3 uses of pi in space

Pi (π) has always been every nerd’s favourite number. 


So what is pi? Simply put, it is the ratio of circumference by the diameter. No matter how big or small the circle is, from the size of a coin to the size of the planet, when you divide the circumference by its diameter, you will get pi. 


Pi is not used in middle school textbooks only but in every field of Science. In fields like astronomy, physics, aeronautical engineering, and many more, pi makes frequent appearances. 


Let’s see some important areas where pi has crucial existence. 


  1. Finding size of Parachute for rover landing. 


Landing on Mars is very hard. The spacecraft must slow down so as to perform soft landing ( to avoid hitting hard on surface and destructing into pieces). 

To achieve that,  we use a parachute. Sole purpose of parachute is to increase the area and thus increase air resistance. It basically produces drag. 


Whenever you throw anything down, say paper or ball, air resistance opposes the motion and slow downs the speed of object. 


Thus when the parachute opens, the speed of lander will reduce and finally touch down on surface softly. 


Bigger the parachute, more air resistance it will experience. But how big the parachute should be for solft landing on Mars (considering the parameters of martian Atmosphere) ? Pi comes to pour help. 


Radius of parachute needed; 


R² = mass × gravitational acceleration / 2 π × drag coefficient × density of air × terminal velocity


We can find radius of parachute needed for soft landing by R² = mg / 2π Cd Vt 


  1. Finding size and temperature of Exoplanets


Researchers use transit method to detect planets outside our solar system. When planet passes by from front of the host star, it blocks out some light and creates dip in the light curve. To interpret that curve, we need to know how big the host star is, which can be calculated by formula for the surface area of sphere i.e 4πr². Knowing the amount of light blocked we can calculate exoplanet’s size as well. 


Also, we can know the temperature of Exoplanet, when we know how much time it takes to complete one round around the star. 


By Kepler’s third law, R³ = GMT³ / 4π² 


where R is the radius of the orbit of the planet. Farther the planet is from the star, cooler it is.

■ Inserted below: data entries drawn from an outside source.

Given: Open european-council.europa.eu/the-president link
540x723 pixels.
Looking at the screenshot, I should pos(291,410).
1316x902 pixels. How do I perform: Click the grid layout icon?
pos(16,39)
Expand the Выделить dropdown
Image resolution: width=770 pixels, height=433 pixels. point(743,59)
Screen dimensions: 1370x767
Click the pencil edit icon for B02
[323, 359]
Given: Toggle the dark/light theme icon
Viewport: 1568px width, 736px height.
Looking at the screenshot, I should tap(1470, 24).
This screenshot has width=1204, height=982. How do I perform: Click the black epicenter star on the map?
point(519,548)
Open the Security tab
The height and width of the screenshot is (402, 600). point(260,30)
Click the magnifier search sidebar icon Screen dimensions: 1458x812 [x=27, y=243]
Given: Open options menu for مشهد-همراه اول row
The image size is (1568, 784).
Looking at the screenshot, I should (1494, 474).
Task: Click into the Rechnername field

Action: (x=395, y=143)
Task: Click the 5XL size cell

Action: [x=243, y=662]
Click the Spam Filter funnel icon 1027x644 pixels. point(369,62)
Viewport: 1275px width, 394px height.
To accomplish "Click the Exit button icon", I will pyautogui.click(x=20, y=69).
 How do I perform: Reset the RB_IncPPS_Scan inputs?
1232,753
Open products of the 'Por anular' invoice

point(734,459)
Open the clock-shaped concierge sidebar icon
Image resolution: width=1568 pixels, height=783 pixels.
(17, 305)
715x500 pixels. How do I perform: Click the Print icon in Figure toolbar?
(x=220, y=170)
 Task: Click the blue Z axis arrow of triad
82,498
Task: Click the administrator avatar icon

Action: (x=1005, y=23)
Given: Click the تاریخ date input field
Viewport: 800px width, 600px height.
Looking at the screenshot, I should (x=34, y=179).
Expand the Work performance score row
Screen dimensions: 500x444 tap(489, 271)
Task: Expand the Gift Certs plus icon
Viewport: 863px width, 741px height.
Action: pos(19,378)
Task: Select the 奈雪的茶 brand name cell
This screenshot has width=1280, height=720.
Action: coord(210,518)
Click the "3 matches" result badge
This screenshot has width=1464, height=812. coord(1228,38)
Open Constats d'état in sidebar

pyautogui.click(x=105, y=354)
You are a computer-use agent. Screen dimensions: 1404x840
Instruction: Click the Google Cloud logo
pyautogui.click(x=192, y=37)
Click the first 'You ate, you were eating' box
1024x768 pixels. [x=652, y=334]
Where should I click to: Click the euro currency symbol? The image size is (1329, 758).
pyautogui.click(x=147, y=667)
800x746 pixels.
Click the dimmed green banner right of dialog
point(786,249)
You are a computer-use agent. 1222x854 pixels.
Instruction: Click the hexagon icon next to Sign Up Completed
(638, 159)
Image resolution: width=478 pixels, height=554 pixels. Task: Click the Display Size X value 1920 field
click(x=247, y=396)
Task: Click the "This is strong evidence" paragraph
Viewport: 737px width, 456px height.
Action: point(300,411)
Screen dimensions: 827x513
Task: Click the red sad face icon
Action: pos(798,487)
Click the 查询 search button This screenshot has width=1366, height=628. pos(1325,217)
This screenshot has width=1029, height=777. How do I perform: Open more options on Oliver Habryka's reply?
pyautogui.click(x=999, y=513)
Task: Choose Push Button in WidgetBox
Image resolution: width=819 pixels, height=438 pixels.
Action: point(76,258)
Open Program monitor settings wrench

That’s how we can estimate the planet’s temperature giving us hint about if it’s habitable. 


Size and temperature of Exoplanet can be figured out by using formulas involving pi (π): 4πr² and R³ = GMT³ / 4π²


  1. Gravity, energy and mass


Pi day coincides with the birthday of Albert Einstein. Happy birthday Einstein! 


The general theory of relativity describes that mass bends the spacetime. So how the shape of spacetime can be described? Einstein came up with an equation which formed relation between the shape of space time and distribution of mass and energy, given by G = 8π GT / c⁴ And here also, pi appears. 

Mass bends the spacetime, and spacetime tells mass how to move: G = 8π GT / c⁴


See how ubiquitous pi is in our universe. 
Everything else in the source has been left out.